If you want to write your own business plan, but you lack the knowledge and experience to do so, here are some quick links to resources that can assist you.
Similar to an S-Corporation, your Indiana LLC is considered a pass-through entity. Pass-through entities are not required by the state and federal government to pay for income tax. Rather, your Indiana LLC’s income will be given fairly to your Indiana LLC members who are required to pay taxes based on the amount awarded to them.
By default, your Indiana LLC is considered a partnership for tax reasons, however, there can be exceptions for single-member LLC’s because they can be considered disregarded entities. While this is the case for most LLCs, your Indiana LLC can also be classified as a corporation if you elect it to be one.
With this, it can be subjected to the same tax policies applied to corporations, which are required to pay for net income tax.
The state of Indiana requires that all LLCs within the state file a biennial report that contains progress and activity reports about your business. The report is filed every two years due on the anniversary month of the incorporation.
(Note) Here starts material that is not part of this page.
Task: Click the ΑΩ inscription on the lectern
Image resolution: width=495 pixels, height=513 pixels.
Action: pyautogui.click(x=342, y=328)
The Business Entity Report must be submitted before the Indiana Secretary of State’s Office. It can be filed online or through mail. If you intend to file by mail, prepare $30 for the filing fee and $22.24 for online filing.
The waters of the business industry is both tricky and risky. To survive the strong waves and changing weather conditions, you need to hold tight to your steering wheel and maneuver your ship in the right speed and direction to overcome all the obstacles.
With this, you need to protect your business as well as yourself from unexpected and future risks; the only way you can do that is if you incorporate. An LLC is a great entity that can safeguard both you and your business’s interest. If you want to start an LLC, you can make this simple guide as your point of reference.
Learn how to form an LLC in Indiana the easy way and complete the incorporation process fast!
Please keep in mind that this guide is not meant for legal purposes and is not legal advice. If you want specific answers for forming an LLC in Indiana, consult with a professional.